DISSENTING OPINION OF
ABE, J.The dispositive issue of this case as stated in the opinion by the majority of this court is whether there was sufficient evidence to allow the jury to find that appellant (Kahinu) *650entered the hotel room “with intent to commit larceny ... or any felony therein.” HRS § 726-1. In reversing appellant’s jury conviction this court concludes:
“There exists ample evidence to indicate that appellant was in Miss Hart’s room without her consent or the consent of the management of the hotel. As indicated previously, however, that is not enough to constitute a prima facie case or the elements of burglary under HRS § 726-1. The totality of the remaining circumstantial evidence in this case is insufficient as a matter of law to establish the requisite element of intent to commit larceny or any felony. Mere presence and flight, under the facts of this case are simply not sufficient to sustain a conviction of the crime as charged. See Crawford v. State, 251 Ind. 437, 241 N.E.2d 795 (1968).”
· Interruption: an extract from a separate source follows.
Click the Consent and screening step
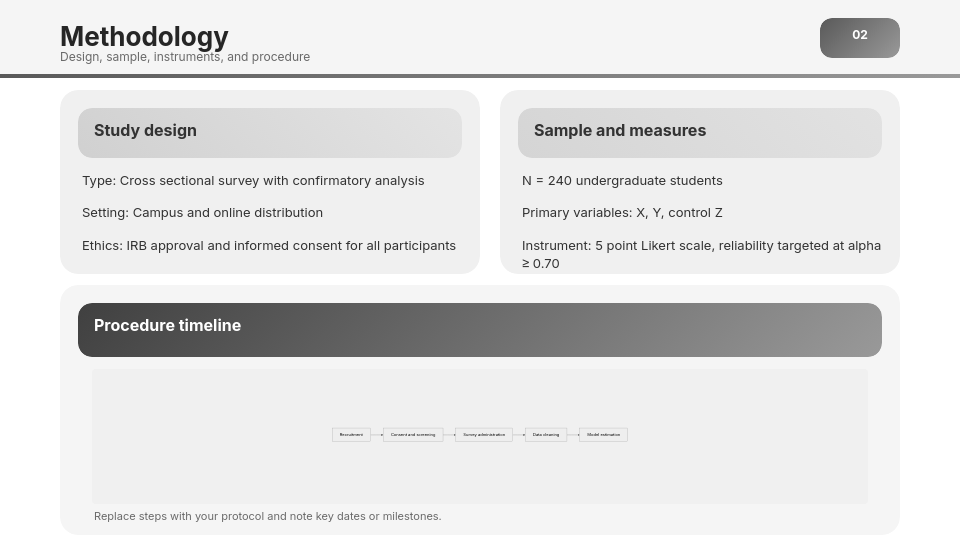This screenshot has width=960, height=540. pyautogui.click(x=413, y=435)
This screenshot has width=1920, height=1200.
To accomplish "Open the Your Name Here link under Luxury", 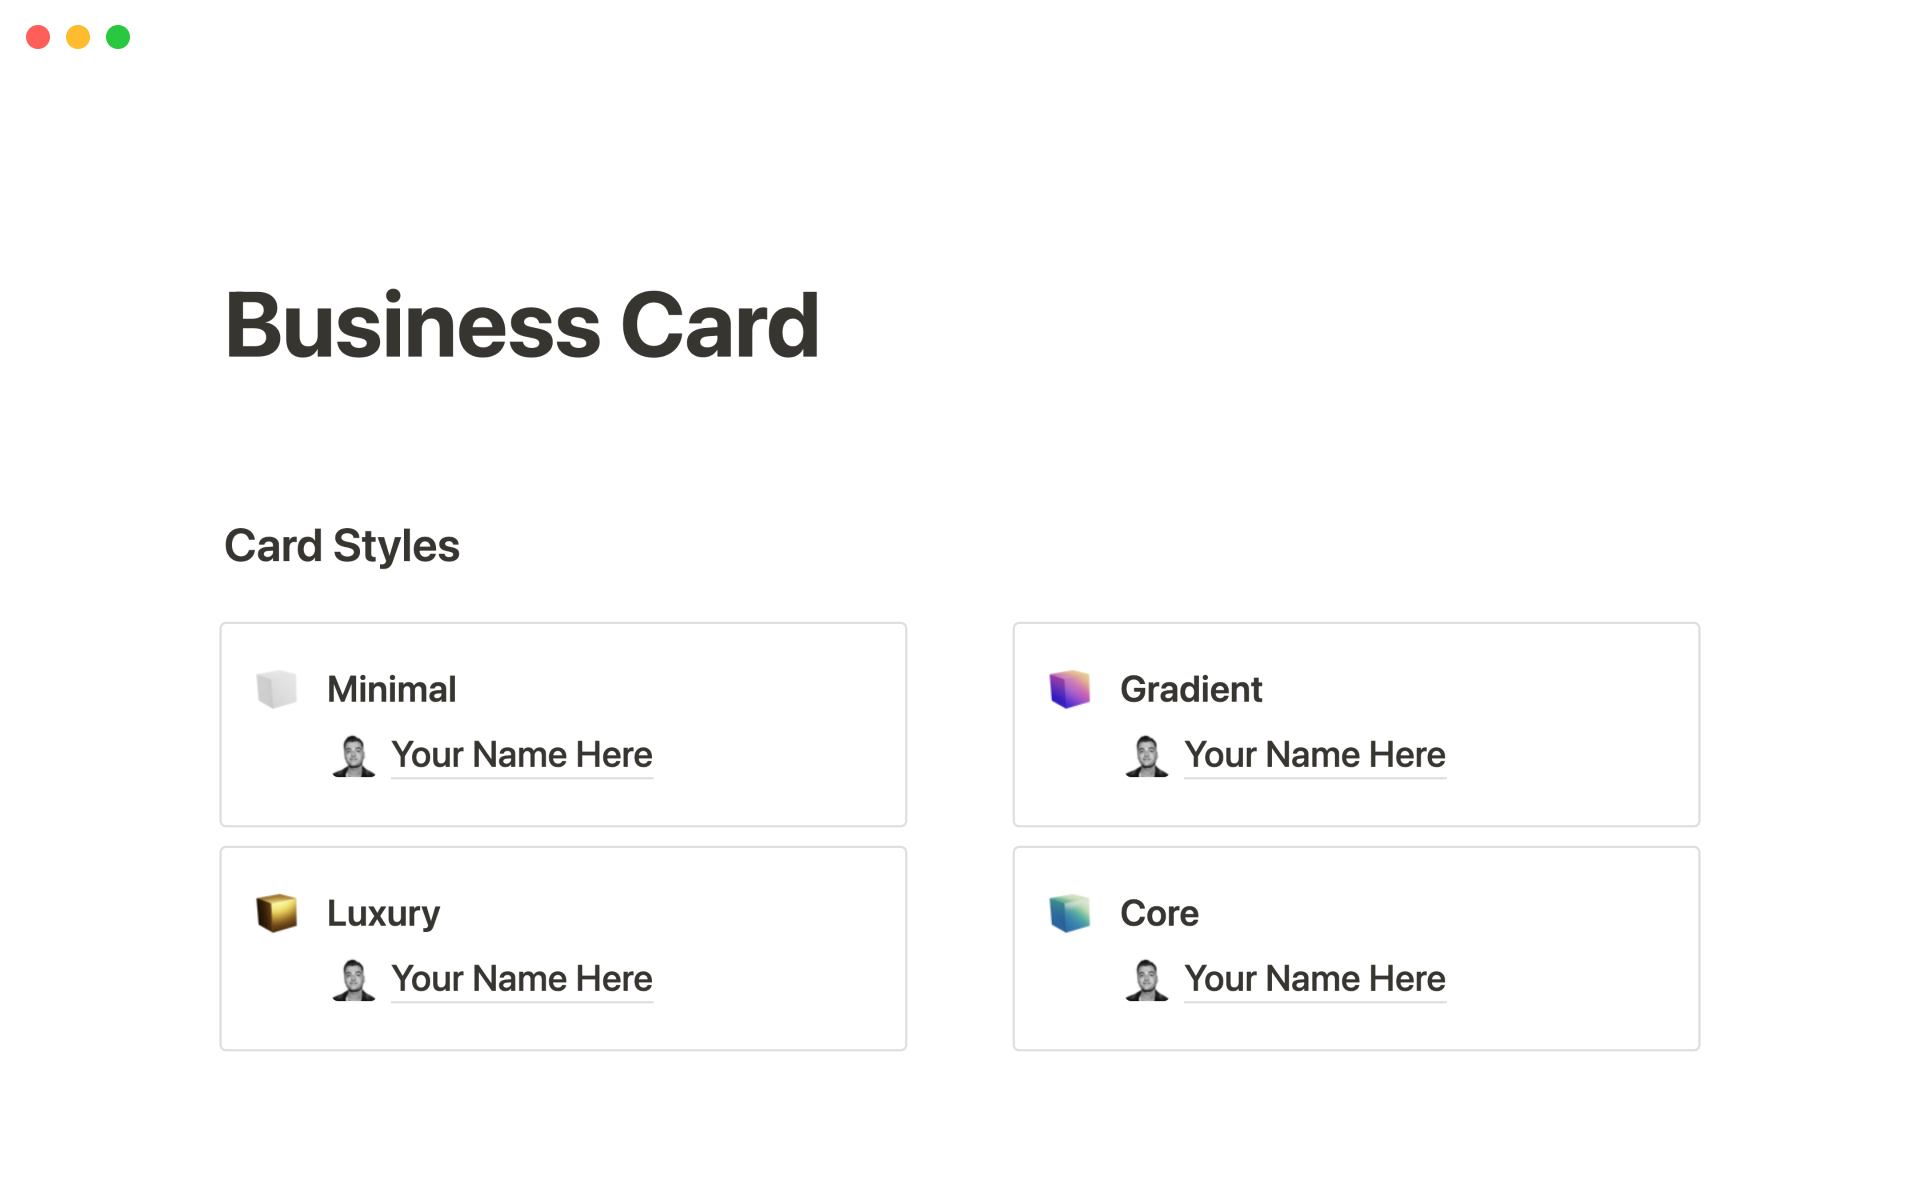I will click(521, 979).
Both of the authorities cited by this court to support this position appear to call for a contrary result.
The facts in Crawford v. State, 251 Ind. 437, 241 N.E.2d 795 (1968) do not indicate that the defendant fled or attempted to flee the premises when his presence was discovered. Higgins v. State, 246 Ind. 62, 202 N.E.2d 569 (1964) is a case more on point with the case before us. There, the Indiana Supreme Court upheld a jury conviction for burglary where the defendant, upon being discovered, attempted to flee. The defendant also gave conflicting statements as to why he was in the complainant’s house. The court stated:
“From this evidence we feel the jury could reasonably have found the appellant guilty of entering the home of [the complainant] with intent to commit a felony.” Higgins v. State, 246 Ind. 62, 64, 202 N.E.2d 569, 570 (1964).
This court in The King v. I, 3 Haw. 237 (1870), upheld the defendant’s conviction and, therefore, the language cited by the majority is mere dicta. It may be true that proof of mere entry and flight alone is insufficient to establish entry with intent to steal or commit any felony. However, The King v. I case must stand for the proposition that given evidence of the circumstances under which entry and flight were accomplished a jury may find the requisite intent neces*651sary to find a defendant guilty of burglary under HRS § 726-1.
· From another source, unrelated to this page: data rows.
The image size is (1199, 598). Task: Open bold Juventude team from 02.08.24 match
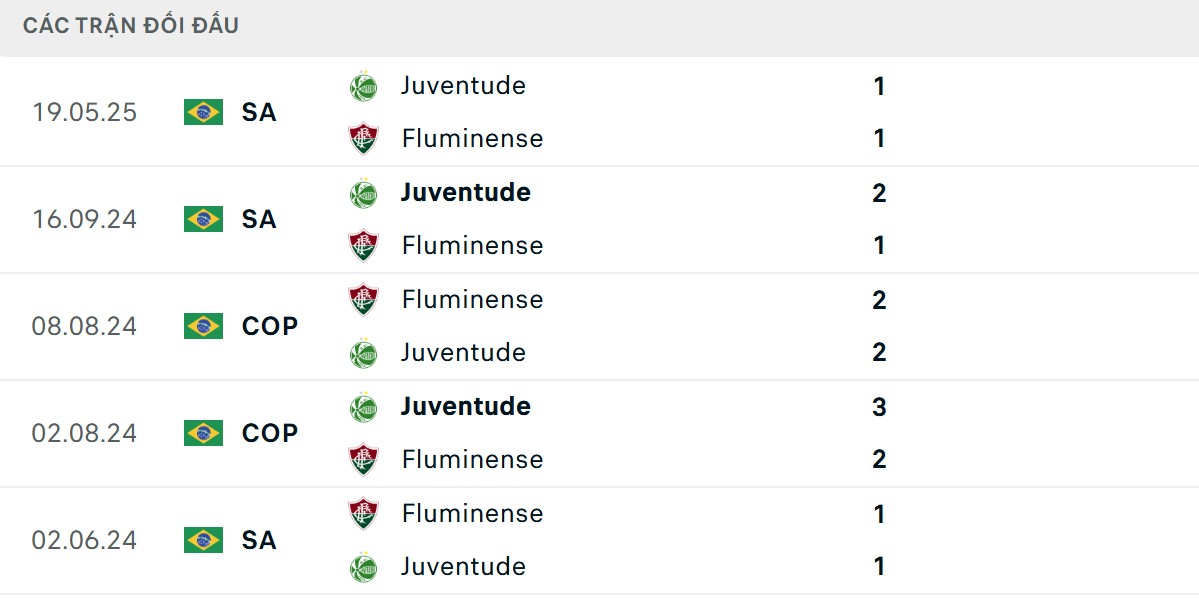(x=465, y=406)
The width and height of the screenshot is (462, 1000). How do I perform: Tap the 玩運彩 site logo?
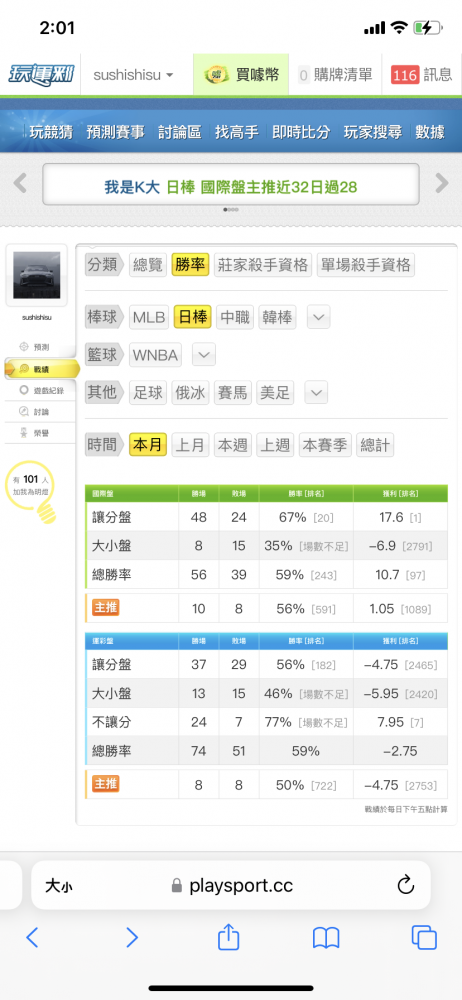tap(41, 75)
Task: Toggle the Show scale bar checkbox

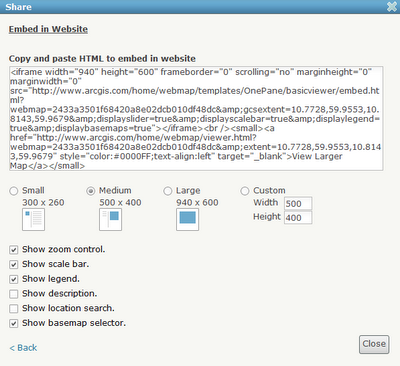Action: 14,264
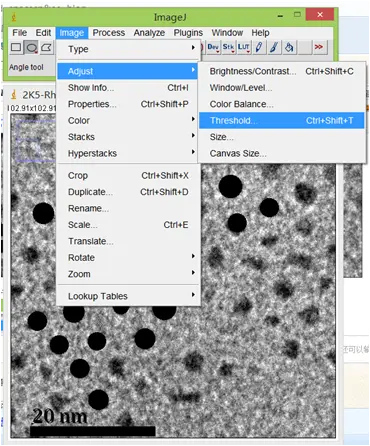Select the Rectangle selection tool
Image resolution: width=370 pixels, height=446 pixels.
16,48
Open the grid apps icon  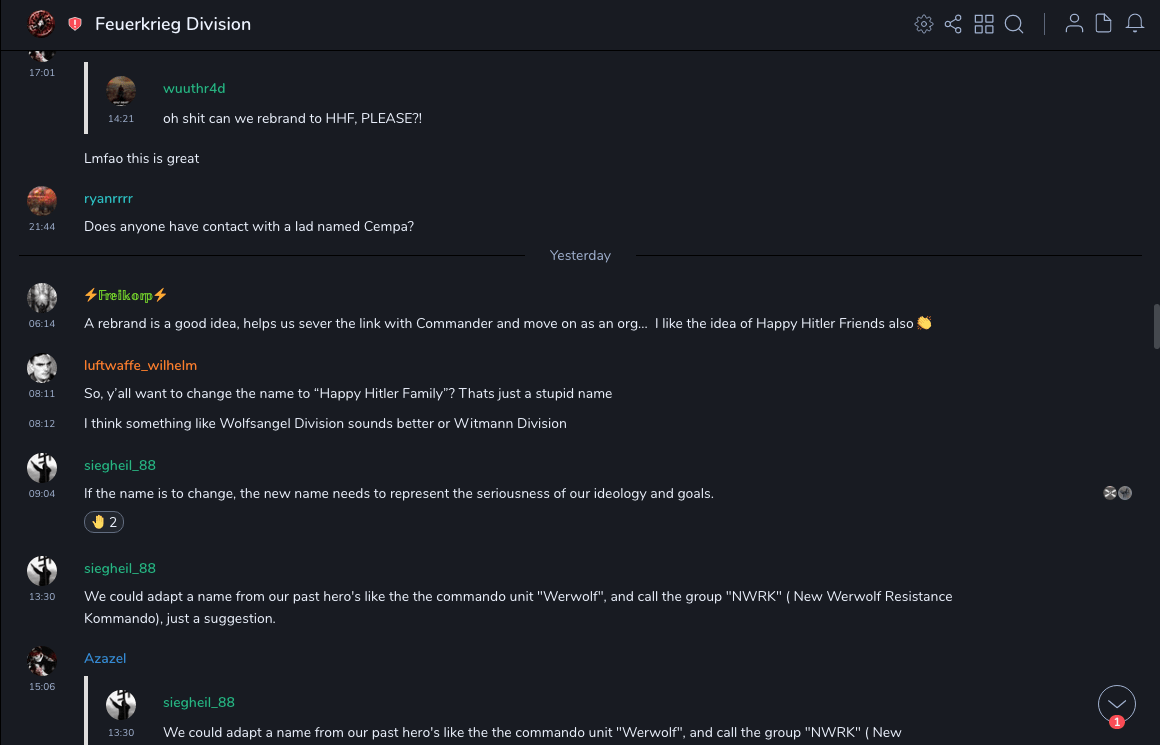click(x=984, y=24)
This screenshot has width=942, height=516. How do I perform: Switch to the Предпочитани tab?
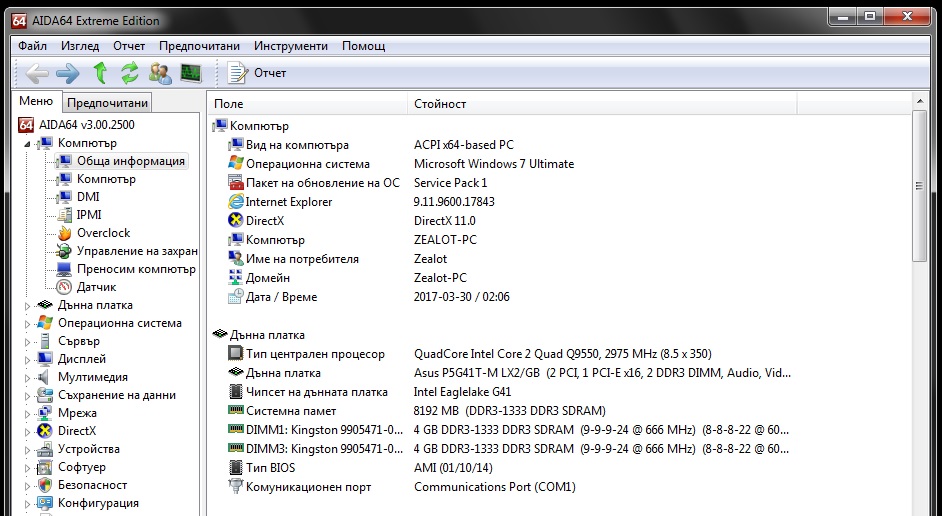point(108,103)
In the instant case, there is circumstantial evidence to the effect that Kahinu fled the hotel room after being confronted. He also gave several conflicting reasons for his presence. In short, the record shows that more than mere flight and entry was proven and the jury could reasonably “infer from all the surrounding circumstances, and accompanying and attendant acts of the prisoner”, The King v. I, supra at 239, the intent necessary to find appellant guilty of burglary.
I would, therefore, affirm the conviction below.